— Task brief —
Would you transcribe the line that holds "Livres Blancs (91, 1935)" and all the lines below it, through the final one, exactly and with nothing else?

(Dataset entries)
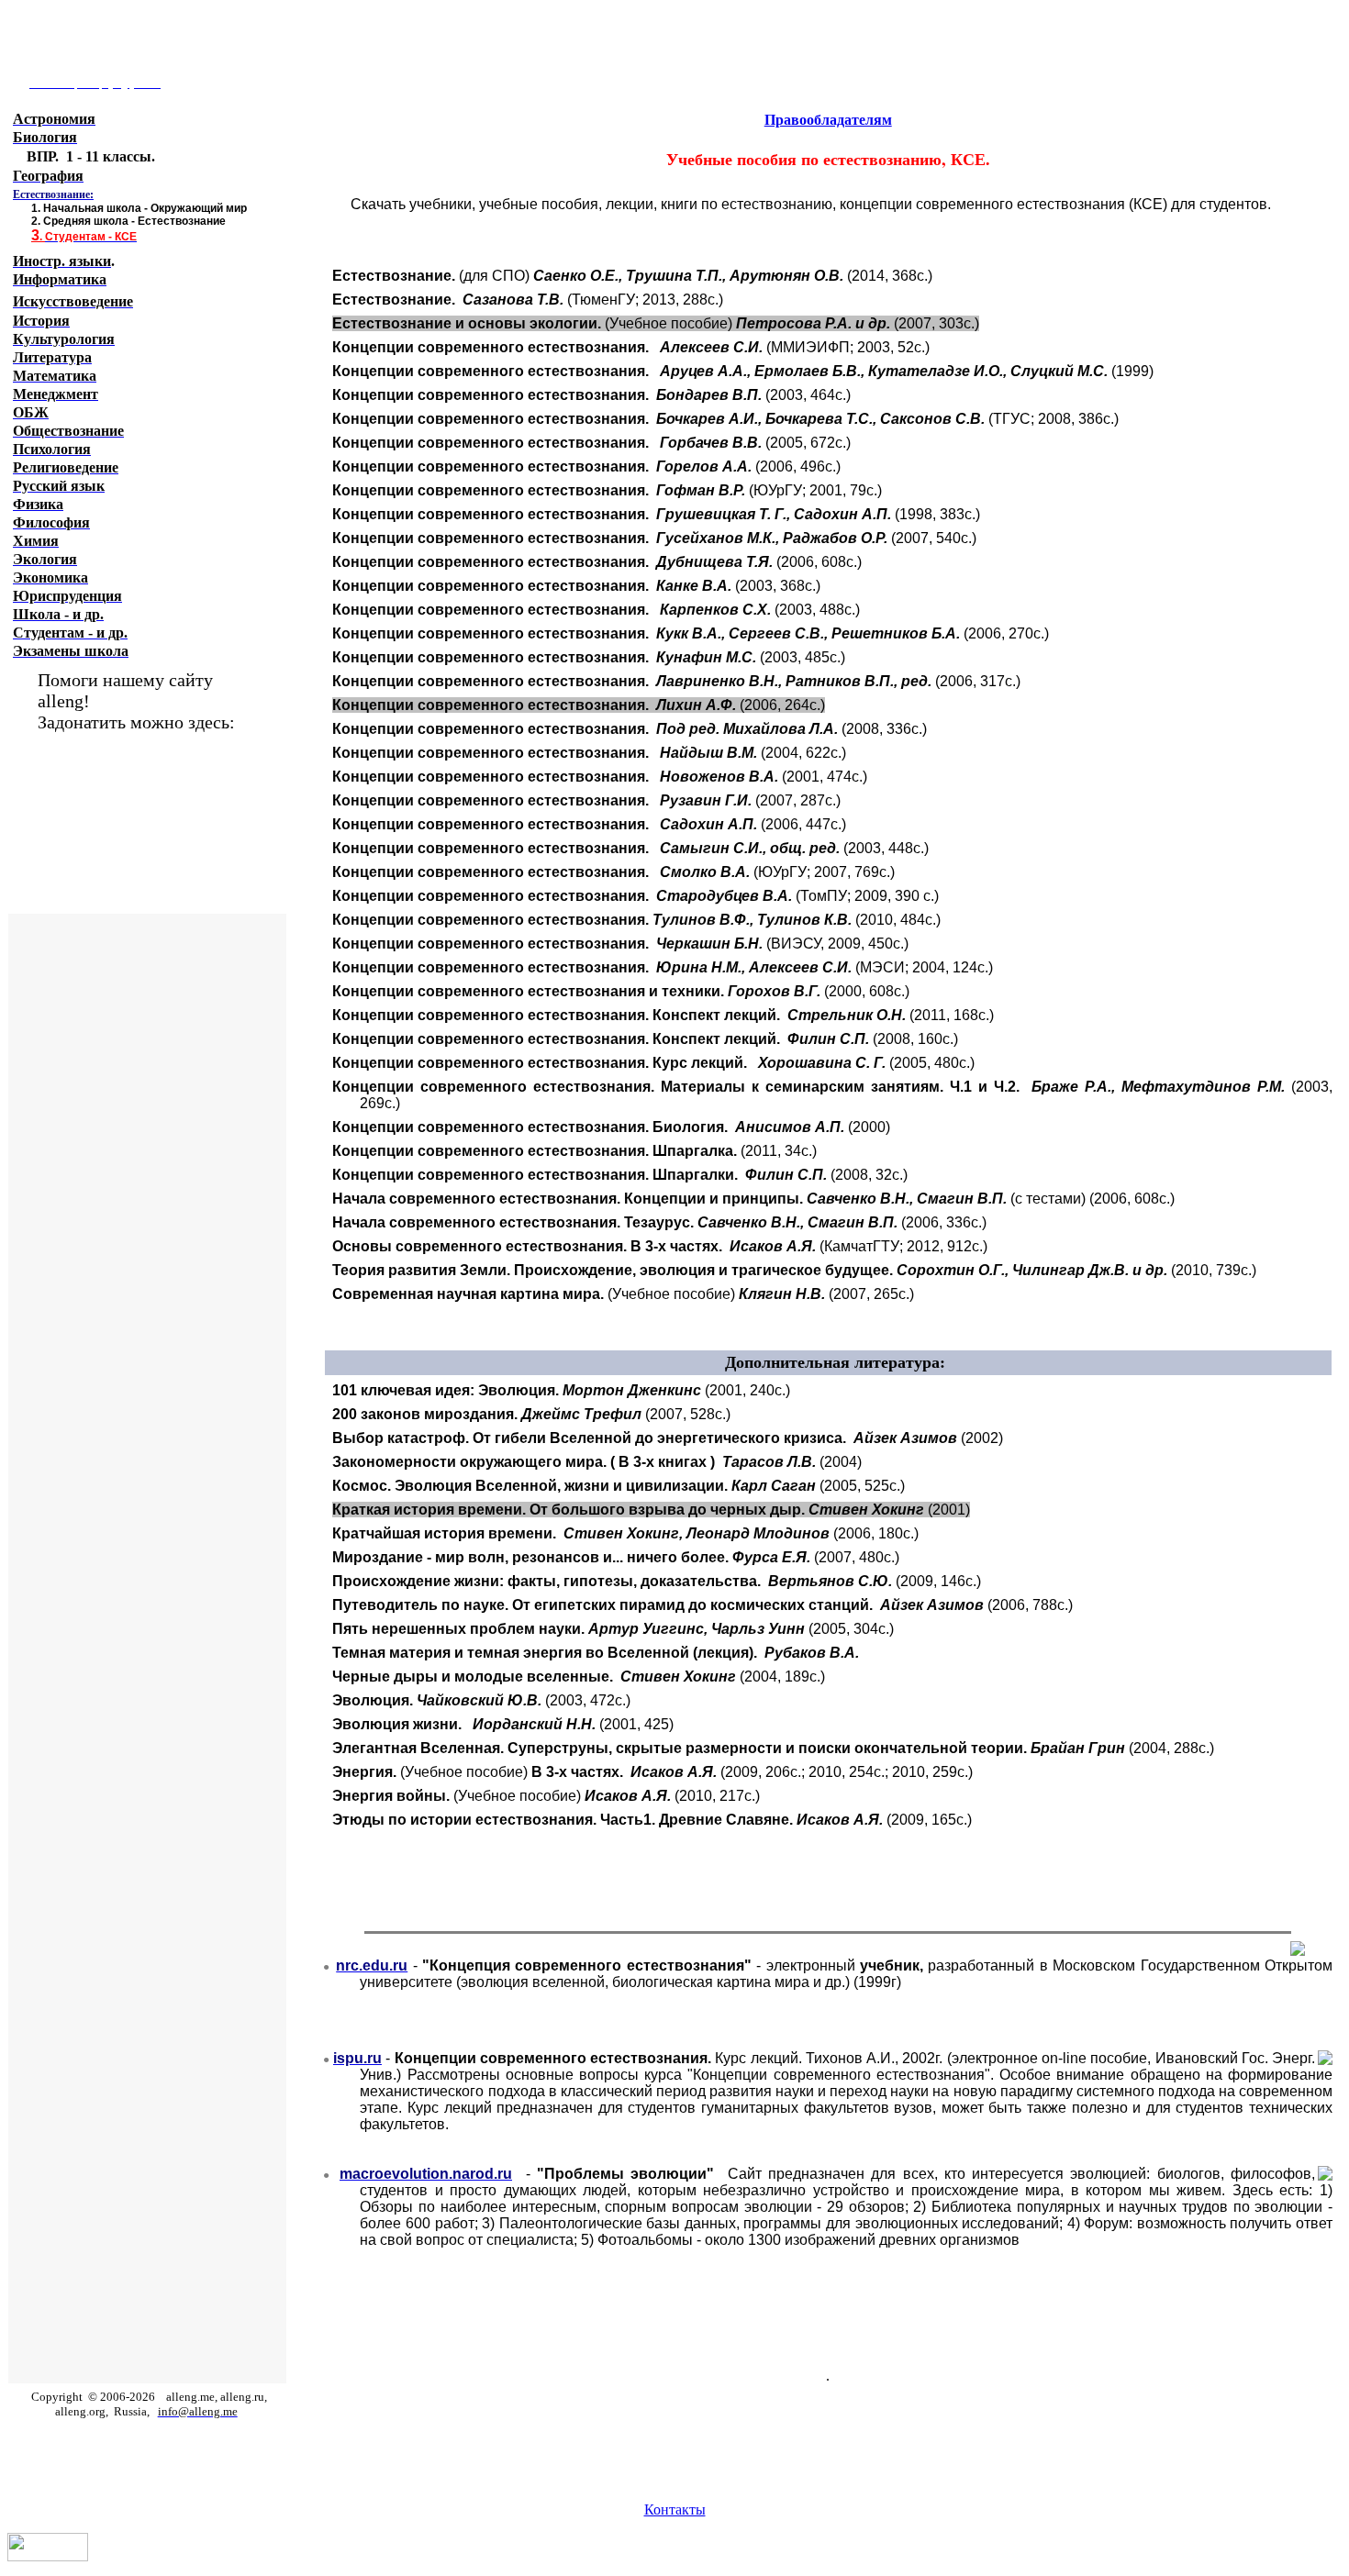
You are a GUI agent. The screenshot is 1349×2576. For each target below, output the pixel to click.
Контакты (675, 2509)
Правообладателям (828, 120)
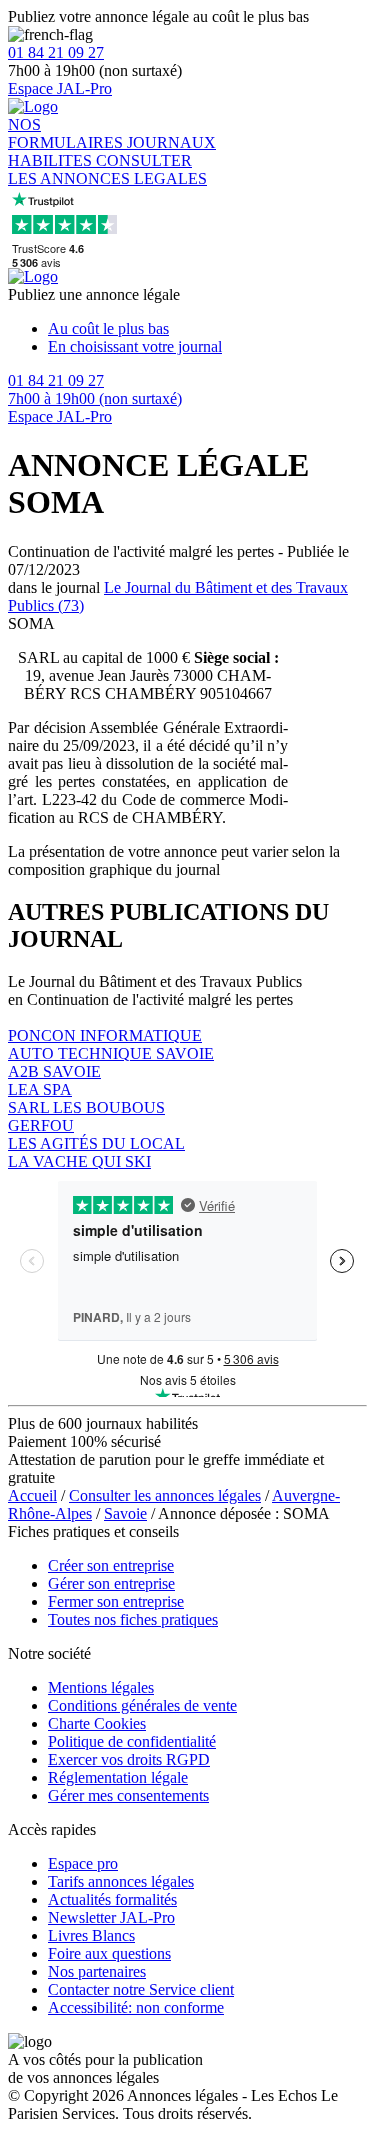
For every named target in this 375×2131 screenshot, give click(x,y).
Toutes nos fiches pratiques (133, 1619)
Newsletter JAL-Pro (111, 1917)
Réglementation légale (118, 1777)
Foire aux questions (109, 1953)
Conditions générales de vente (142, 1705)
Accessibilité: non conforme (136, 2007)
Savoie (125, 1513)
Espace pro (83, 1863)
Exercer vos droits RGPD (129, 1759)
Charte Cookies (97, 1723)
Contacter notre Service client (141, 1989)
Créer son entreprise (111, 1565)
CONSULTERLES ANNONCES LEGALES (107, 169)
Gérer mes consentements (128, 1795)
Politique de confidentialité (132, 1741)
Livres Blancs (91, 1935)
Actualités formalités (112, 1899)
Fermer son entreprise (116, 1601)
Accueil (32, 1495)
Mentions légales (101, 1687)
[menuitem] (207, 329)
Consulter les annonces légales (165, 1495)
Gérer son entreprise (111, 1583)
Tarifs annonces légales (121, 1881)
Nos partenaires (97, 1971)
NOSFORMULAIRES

— Your response —
Livres Blancs (91, 1935)
Actualités formalités (112, 1899)
Fermer son entreprise (116, 1601)
Accueil (32, 1495)
Mentions légales (101, 1687)
[menuitem] (207, 329)
Consulter les annonces légales (165, 1495)
Gérer son entreprise (111, 1583)
Tarifs annonces légales (121, 1881)
Nos partenaires (97, 1971)
NOSFORMULAIRES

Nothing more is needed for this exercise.